Moreover, there are few treatments for the disorder and only one medication (hydroxyurea) has been previously approved to reduce VOE, until now. Findings from a phase 2 clinical trial published in the February 2, 2017 issue of the New England Journal of Medicine show that crizanlizumab (Novartis, Basel, Switzerland) significantly reduces VOE in those with SCD. Kanter, who is a co-author on the article, recruited patients into the trial and served on the publication committee.

“The goal is to prevent these episodes because this will contribute to decreased chronic pain and improved quality of life,” says Kanter.

The pathology of VOE is inflammatory based. Abnormal sickle-shaped red blood cells adhere to the inner lining of blood vessels, blocking microcirculation and leading to inflammation and pain. This adhesion requires a cell adhesion molecule called P-selectin. Crizanlizumab is a humanized monoclonal antibody that binds to P-selectin.

“Crizanlizumab prevents pain episodes by inhibiting the stickiness of the blood cells to the inside of blood vessels,” explains Kanter.

In this double-blind, randomized, placebo-controlled study, 198 patients aged 16 to 65 years who were experiencing VOE were randomized to receive low-dose crizanlizumab, high-does crizanlizumab or placebo. Treatment was administered intravenously 14 times over 52 weeks, followed by a six-week evaluation phase.

The annual rate of VOE in the high-dose group was 43.3 percent lower than placebo. Additionally, the median time to the first and second crises was significantly delayed with high-dose crizanlizumab compared to placebo (4.07 vs. 1.38 months; 10.32 vs. 5.09 months, respectively), and the annual rate of uncomplicated VOE in the high-dose group was 62.9 percent lower than placebo. Low-dose outcomes did not differ from placebo.

Only minor adverse effects were associated with crizanlizumab (i.e., joint pain, diarrhea, itchy skin, vomiting, chest pain), and no group differences were noted in total adverse effects. No problems with wound healing were reported, suggesting that temporary blockage of P-selectin does not disrupt blood clotting. No antibodies against crizanlizumab were detected, suggesting that an immune response limiting long-term administration of crizanlizumab is unlikely.

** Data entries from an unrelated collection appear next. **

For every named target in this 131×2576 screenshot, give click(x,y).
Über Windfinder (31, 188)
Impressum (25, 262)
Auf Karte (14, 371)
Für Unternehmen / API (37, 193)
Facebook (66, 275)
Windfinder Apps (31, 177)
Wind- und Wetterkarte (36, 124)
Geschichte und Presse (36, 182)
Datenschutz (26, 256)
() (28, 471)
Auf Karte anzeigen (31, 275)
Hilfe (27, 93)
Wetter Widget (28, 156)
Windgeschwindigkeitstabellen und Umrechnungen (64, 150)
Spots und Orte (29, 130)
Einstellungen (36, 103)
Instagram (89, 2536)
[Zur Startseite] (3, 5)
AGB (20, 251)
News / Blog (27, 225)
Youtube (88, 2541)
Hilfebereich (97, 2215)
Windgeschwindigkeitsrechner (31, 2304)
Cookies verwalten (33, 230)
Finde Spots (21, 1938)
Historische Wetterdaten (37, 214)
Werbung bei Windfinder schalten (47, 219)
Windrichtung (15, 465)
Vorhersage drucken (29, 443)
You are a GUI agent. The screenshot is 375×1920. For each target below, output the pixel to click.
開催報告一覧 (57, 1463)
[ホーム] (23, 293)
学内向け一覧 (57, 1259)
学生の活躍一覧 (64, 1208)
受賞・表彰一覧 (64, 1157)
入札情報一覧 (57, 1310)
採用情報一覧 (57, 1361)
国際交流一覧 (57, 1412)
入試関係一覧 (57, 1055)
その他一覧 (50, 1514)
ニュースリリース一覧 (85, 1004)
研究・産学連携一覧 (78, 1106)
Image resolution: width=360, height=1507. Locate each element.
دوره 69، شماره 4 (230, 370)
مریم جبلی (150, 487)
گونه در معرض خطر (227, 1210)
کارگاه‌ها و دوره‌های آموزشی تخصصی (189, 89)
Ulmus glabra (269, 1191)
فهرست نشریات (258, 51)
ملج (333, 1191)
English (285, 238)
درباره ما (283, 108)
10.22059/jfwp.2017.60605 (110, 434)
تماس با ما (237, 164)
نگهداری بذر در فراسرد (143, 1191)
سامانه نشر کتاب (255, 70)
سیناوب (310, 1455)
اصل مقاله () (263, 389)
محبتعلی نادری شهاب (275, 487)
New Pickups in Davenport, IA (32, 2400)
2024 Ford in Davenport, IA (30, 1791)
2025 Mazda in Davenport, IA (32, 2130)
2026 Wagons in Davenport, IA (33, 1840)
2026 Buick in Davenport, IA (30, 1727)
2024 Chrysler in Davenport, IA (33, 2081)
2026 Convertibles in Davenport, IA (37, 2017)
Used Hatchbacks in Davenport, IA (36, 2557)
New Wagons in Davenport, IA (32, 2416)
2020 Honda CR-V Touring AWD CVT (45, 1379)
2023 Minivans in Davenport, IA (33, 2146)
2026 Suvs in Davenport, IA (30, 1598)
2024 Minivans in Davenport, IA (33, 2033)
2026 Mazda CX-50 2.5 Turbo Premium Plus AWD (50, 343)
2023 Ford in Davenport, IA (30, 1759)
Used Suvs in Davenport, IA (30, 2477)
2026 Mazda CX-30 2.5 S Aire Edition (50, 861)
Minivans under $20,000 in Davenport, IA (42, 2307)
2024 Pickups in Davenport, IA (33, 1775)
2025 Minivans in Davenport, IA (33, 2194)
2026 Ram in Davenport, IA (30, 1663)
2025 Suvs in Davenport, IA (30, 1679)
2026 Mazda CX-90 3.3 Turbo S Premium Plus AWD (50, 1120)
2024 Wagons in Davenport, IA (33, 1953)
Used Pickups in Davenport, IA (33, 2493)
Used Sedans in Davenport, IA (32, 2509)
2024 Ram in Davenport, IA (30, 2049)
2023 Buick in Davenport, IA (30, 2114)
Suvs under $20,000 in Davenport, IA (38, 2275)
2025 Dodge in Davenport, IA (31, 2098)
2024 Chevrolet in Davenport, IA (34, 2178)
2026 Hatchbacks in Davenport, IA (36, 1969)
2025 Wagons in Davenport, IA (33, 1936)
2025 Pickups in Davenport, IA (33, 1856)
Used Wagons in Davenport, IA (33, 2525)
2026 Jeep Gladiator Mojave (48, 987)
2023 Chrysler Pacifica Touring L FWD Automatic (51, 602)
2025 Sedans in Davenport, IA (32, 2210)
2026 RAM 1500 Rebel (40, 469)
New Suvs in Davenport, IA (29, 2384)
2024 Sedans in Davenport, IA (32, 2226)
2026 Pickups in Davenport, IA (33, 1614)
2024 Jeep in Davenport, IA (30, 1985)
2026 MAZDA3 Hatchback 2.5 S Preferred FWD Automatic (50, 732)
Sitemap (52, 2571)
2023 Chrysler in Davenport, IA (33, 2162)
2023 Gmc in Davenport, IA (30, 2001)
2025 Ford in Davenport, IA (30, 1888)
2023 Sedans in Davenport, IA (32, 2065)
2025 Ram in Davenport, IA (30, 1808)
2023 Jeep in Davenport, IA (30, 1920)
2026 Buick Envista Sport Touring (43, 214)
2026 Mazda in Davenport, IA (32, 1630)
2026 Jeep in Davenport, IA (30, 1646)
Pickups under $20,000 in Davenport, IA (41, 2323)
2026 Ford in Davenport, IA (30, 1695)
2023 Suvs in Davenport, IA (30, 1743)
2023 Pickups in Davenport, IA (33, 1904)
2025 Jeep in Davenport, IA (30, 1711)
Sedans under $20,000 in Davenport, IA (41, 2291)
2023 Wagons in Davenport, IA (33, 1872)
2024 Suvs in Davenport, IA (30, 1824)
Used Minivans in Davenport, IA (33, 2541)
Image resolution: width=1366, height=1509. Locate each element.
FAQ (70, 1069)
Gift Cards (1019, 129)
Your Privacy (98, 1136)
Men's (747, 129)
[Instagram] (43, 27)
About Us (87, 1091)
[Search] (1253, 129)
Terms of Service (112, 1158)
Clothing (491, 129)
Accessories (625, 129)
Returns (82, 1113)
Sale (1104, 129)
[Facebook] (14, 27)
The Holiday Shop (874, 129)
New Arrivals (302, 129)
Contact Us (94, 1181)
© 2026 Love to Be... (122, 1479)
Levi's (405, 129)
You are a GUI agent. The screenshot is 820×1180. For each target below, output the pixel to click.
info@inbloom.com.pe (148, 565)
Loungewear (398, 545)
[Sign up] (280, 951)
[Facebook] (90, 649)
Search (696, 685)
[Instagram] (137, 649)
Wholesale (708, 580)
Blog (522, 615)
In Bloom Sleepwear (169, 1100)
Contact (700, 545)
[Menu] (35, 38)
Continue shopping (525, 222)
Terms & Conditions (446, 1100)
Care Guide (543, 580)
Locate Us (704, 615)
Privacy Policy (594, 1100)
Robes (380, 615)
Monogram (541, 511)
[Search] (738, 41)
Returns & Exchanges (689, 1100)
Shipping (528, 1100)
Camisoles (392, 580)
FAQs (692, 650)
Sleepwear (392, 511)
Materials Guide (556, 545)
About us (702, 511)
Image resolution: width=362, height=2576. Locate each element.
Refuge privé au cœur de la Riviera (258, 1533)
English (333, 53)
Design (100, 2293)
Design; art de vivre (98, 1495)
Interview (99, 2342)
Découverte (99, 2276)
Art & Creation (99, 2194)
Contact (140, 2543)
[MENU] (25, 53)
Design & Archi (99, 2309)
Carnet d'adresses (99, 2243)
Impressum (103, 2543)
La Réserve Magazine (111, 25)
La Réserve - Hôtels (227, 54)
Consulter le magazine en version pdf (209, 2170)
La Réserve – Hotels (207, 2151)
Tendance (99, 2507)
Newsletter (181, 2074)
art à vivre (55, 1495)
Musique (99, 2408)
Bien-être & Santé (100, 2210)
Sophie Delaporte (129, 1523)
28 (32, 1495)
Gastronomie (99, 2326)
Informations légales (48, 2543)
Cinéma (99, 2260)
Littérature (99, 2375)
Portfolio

Lastly, the efficacy of crizanlizumab was demonstrated in adults with all types of sickle cell disease, as findings were observed in a representative patient sample that included all common sickle cell genotypes and in patients receiving concomitant hydroxyurea therapy and/or long-term opioid therapy.

Given the comprehensive study design and robust clinical outcomes, the drug manufacturer is applying for FDA approval based on these published results. Meanwhile, plans for a pediatric clinical trial of crizanlizumab are underway. Kanter will serve on the advisory committee designing the study, and MUSC will once again serve as a leading recruitment site.